2. What energy projects or technologies are most overrated?

I worry about the long-term sustainability of corn-based ethanol and the U.S. political commitment to it. While there is certainly a place for the fuel (and some other ethanol feedstocks are quite compelling), we must be mindful that its production has real environmental downsides and worrisome impacts on world food prices.

I am also pained by the blind enthusiasm that some lavish on residential compact fluorescent lamps (CFLs), despite the mercury and often poor light quality. With luck, LEDs will soon become affordable enough to eclipse CFLs in our homes.

3. What other companies do you admire? Why?

For most firms, “sustainability” begins like this: A small, self-contained function with little power begins to tackle a) environmental compliance b) cost control, or c) green marketing. From there, sustainability either withers, or takes root and grows.

Today, I see leading companies’ sustainability efforts are increasingly deep and decentralized. People with sustainability responsibilities are imbedded across functions and business units. This evolution has a subtle norming effect. At adidas Group, sustainability perspectives are increasingly at the table for routine business decisions. Here are some firms that are exciting to watch:

Johnson & Johnson (JNJ) has a great energy efficiency investment fund. Their work has been a key model for adidas Group’s greenENERGY Fund.

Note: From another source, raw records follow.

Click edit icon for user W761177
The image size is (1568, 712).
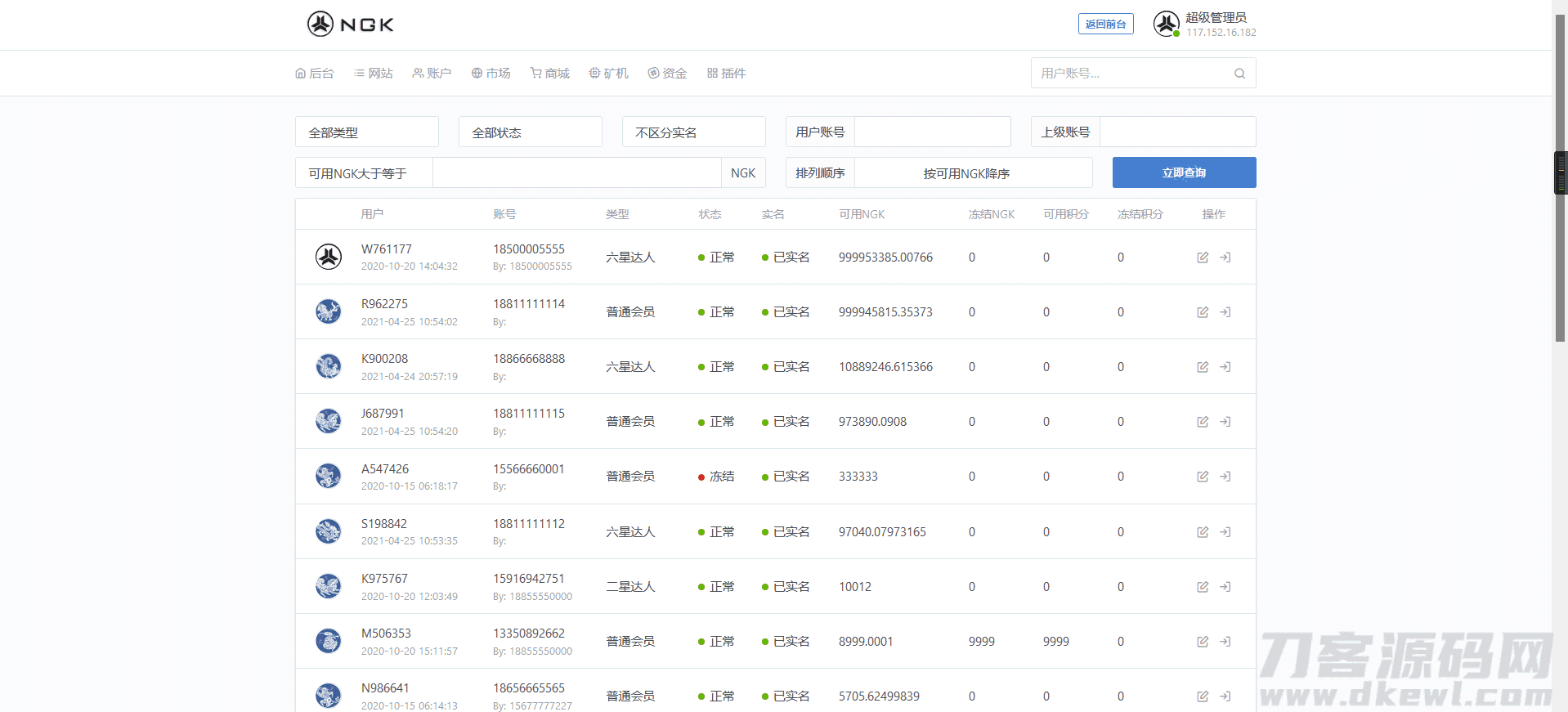pyautogui.click(x=1203, y=257)
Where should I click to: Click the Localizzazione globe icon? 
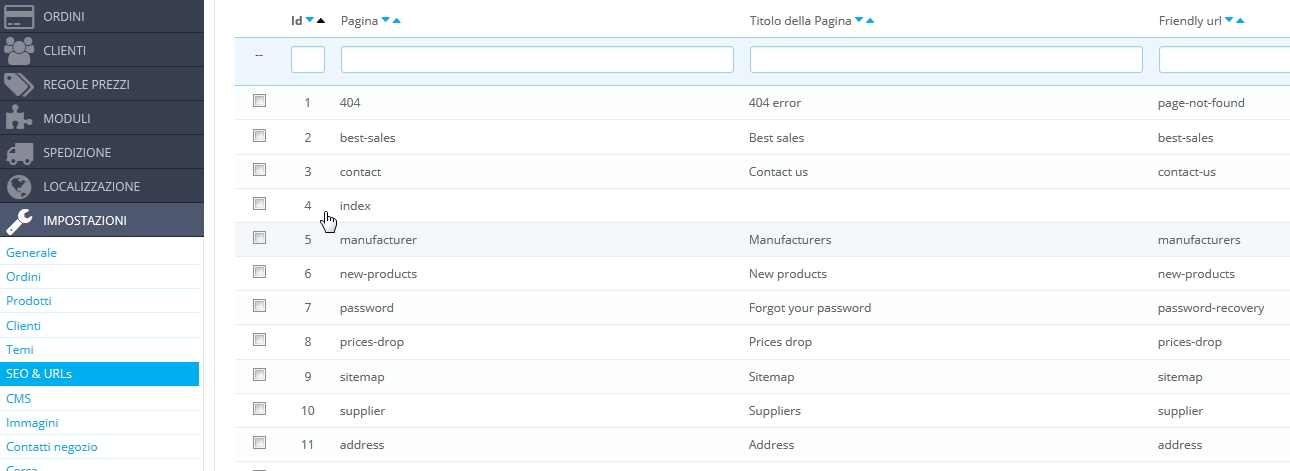click(19, 186)
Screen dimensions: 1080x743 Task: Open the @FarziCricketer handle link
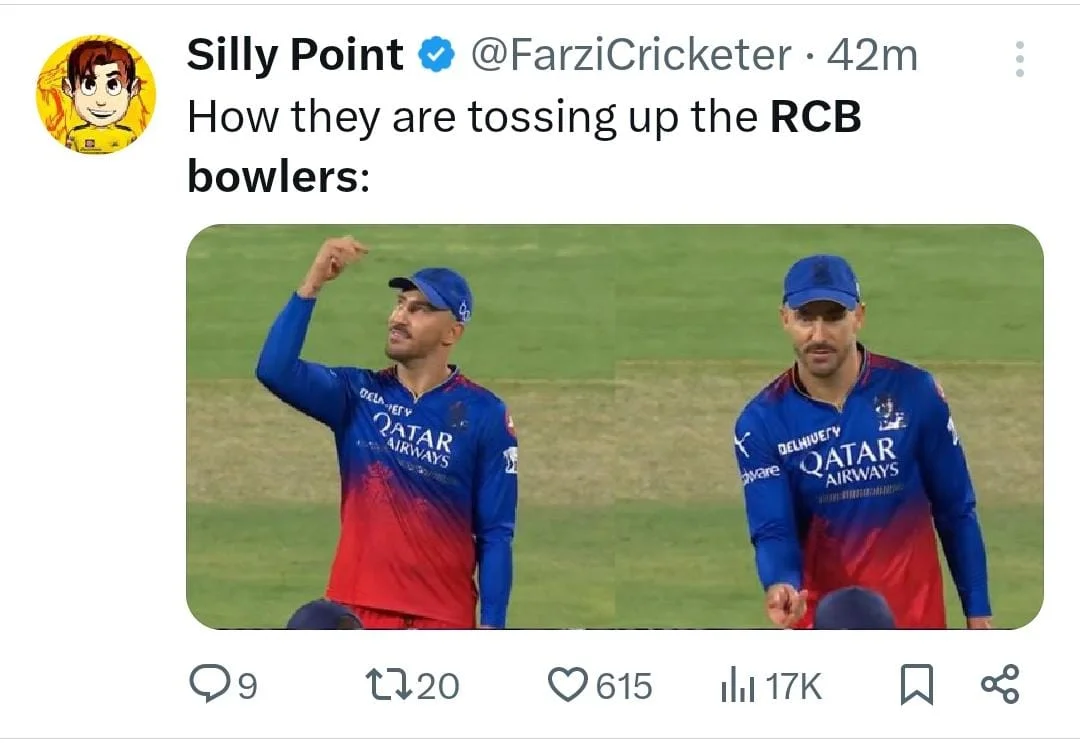pyautogui.click(x=630, y=55)
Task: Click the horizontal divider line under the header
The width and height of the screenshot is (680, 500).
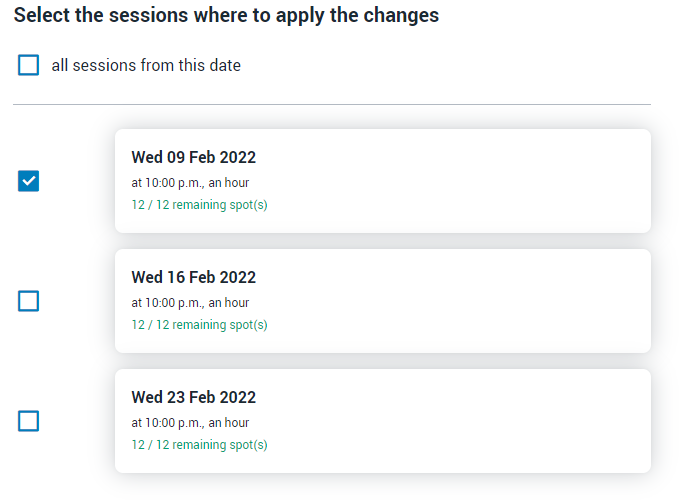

Method. I saw Adam Lowry, the CEO of Method (the cleaning products company) present at the Fortune Brainstorm Green conference in April. Method now produces a bottle that is 50% ocean plastic, 50% post-consumer recycled plastic. The bottle is an elegant shape and does a great job educating consumers about the problems of ocean trash — an issue that is invisible to most of us.

Big 4 Accounting Firms are rising to the challenge of tracking and auditing environmental impacts and data. As they mature, standards for transparency and methodology improve. Year by year, environmental accounting and reporting is becoming more rigorous, professional, and mainstream. I never foresaw that accountants would help change the world, but they are.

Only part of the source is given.